### RECORD SET
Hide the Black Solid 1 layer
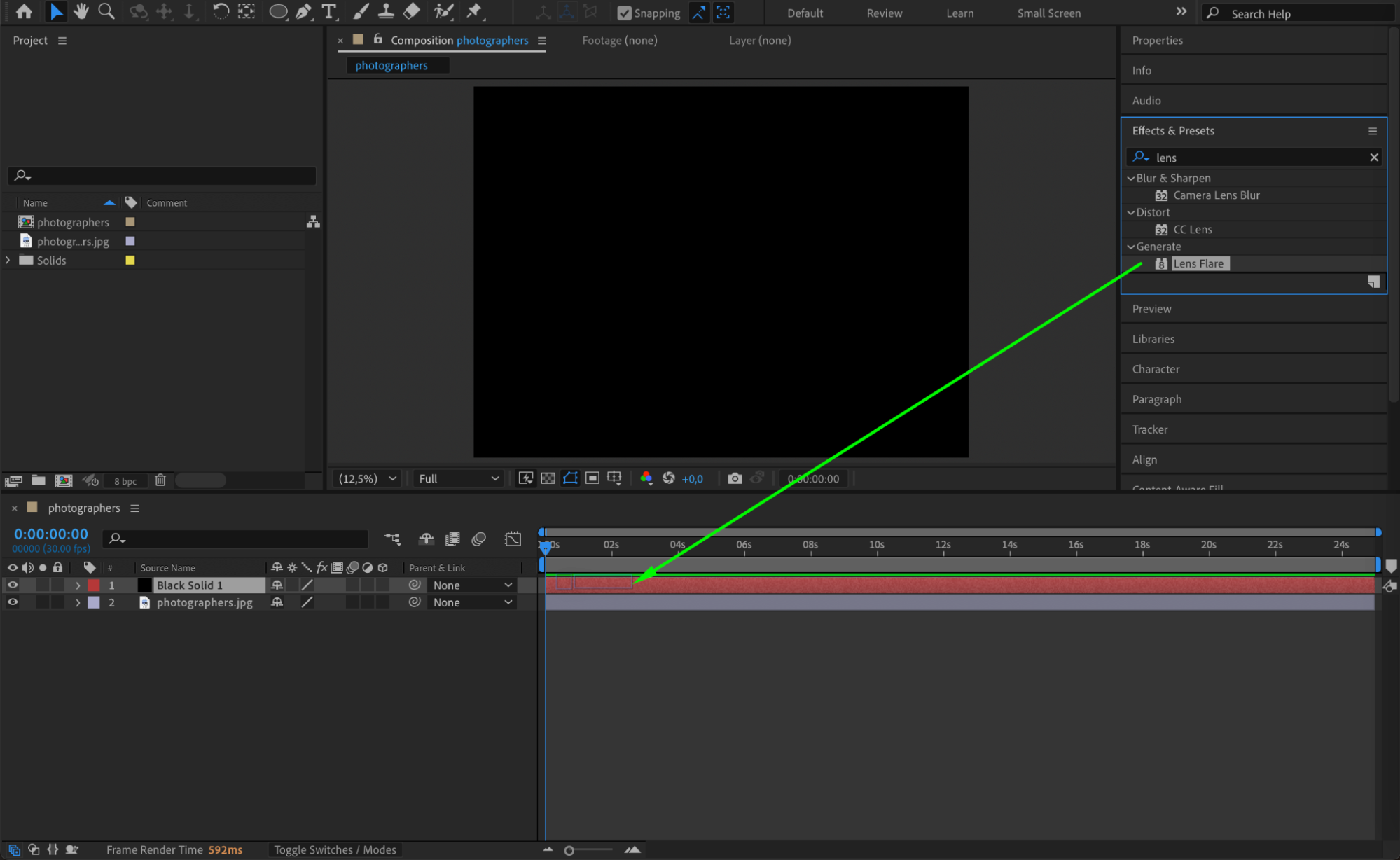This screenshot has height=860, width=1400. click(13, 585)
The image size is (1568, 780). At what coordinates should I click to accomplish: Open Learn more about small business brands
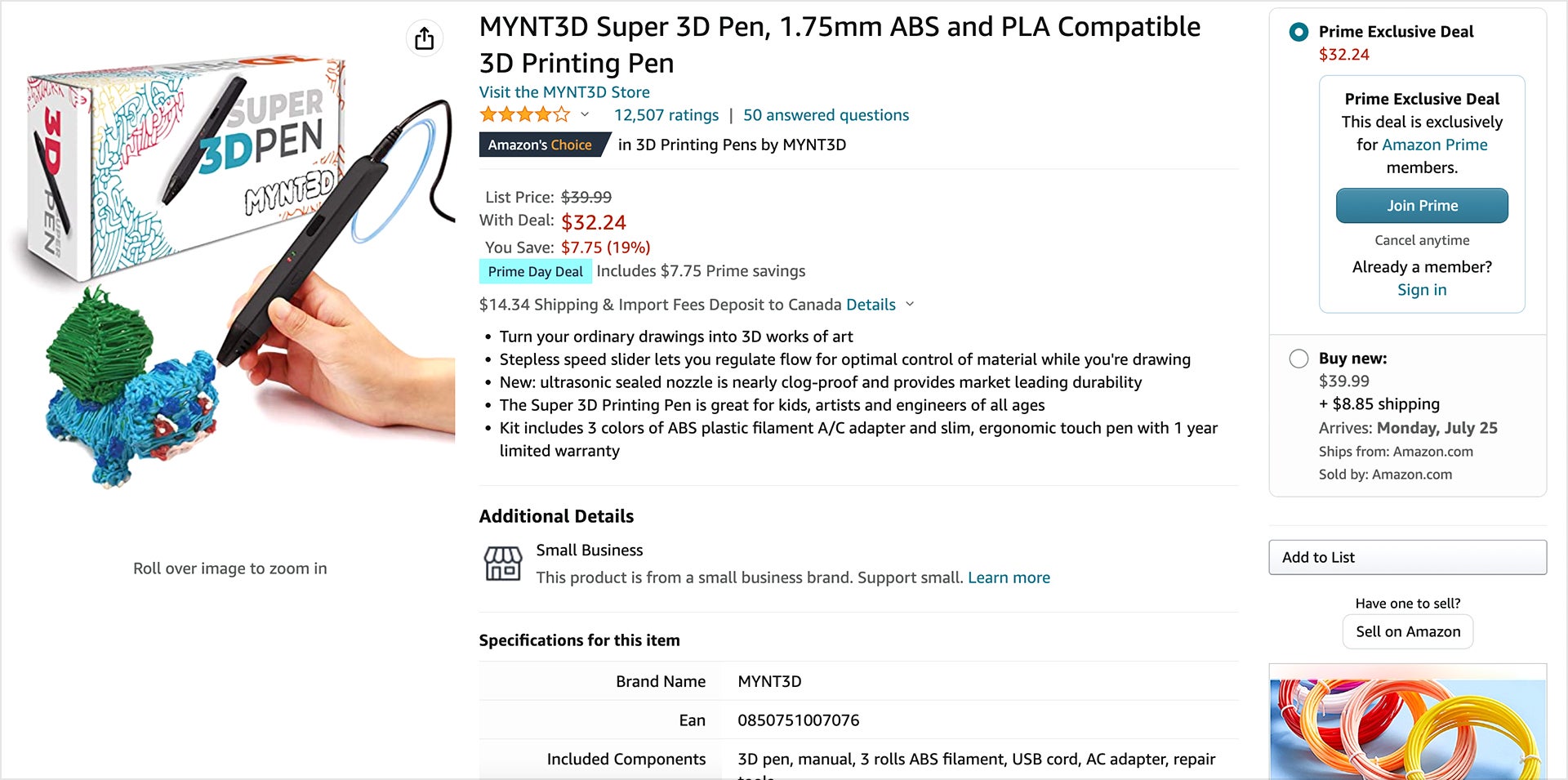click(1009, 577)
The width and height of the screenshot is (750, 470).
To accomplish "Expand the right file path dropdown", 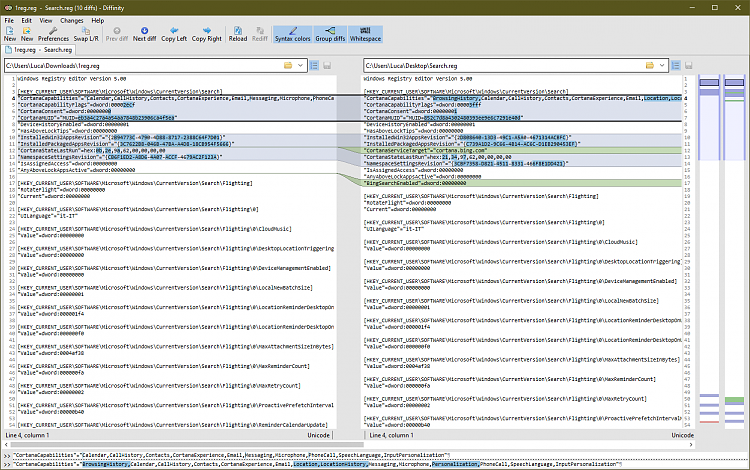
* * *
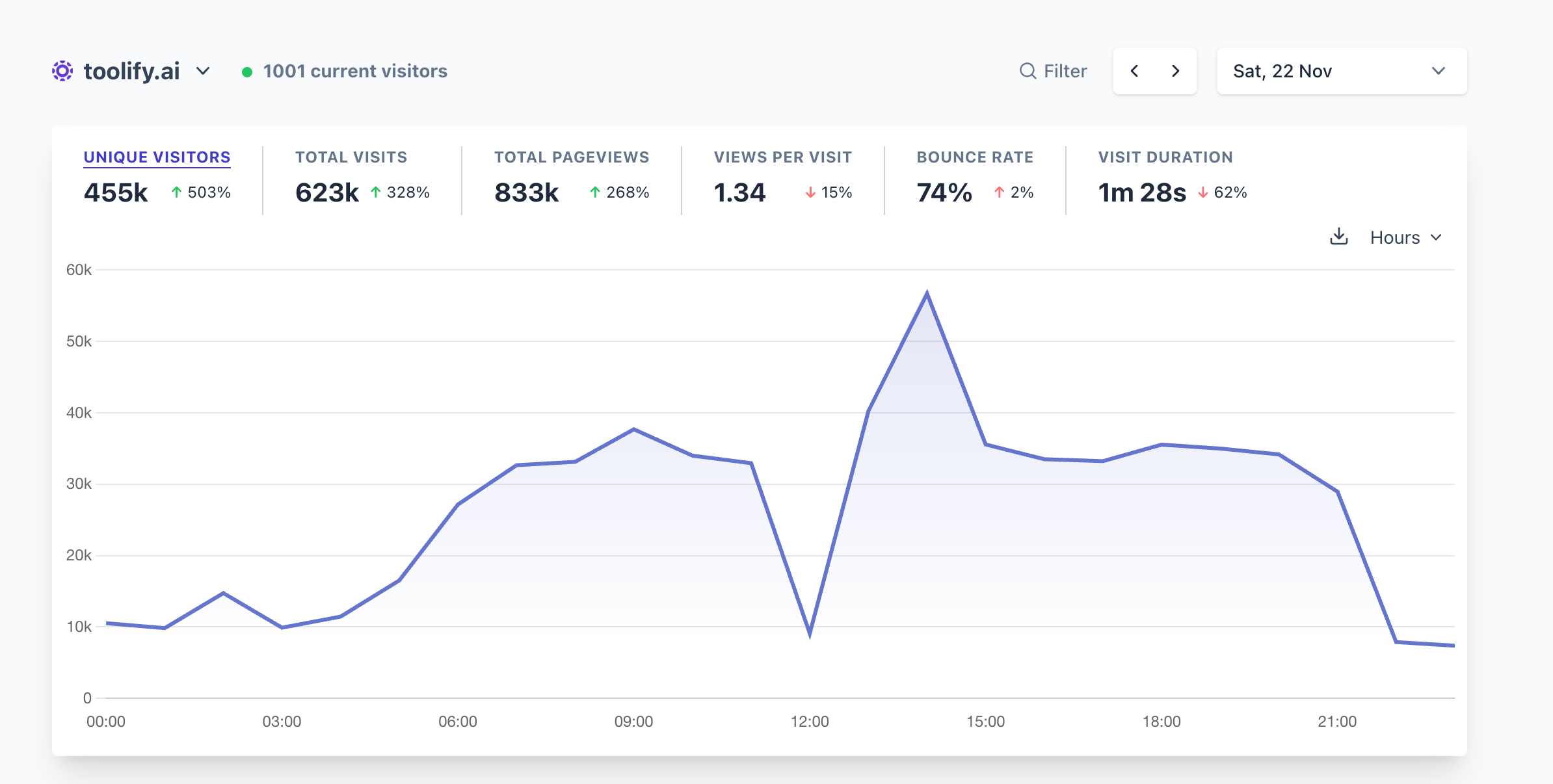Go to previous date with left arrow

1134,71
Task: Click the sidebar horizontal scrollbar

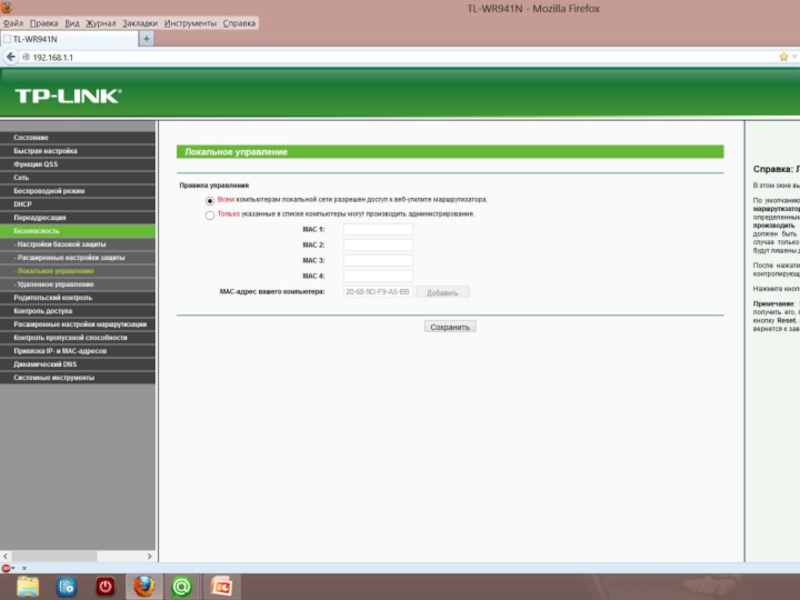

### TASK DIRECTIONS
Copy the rows from the line containing "Hide the Black Solid 1 layer" through the line containing "the right file", including both of those lines, and leave the pictures out.

### EXERCISE SOLUTION
Hide the Black Solid 1 layer
This screenshot has height=860, width=1400. click(13, 585)
The image size is (1568, 780). At what coordinates should I click to accomplish: Open Learn more about small business brands
click(1009, 577)
The width and height of the screenshot is (750, 470).
To accomplish "Expand the right file path dropdown", 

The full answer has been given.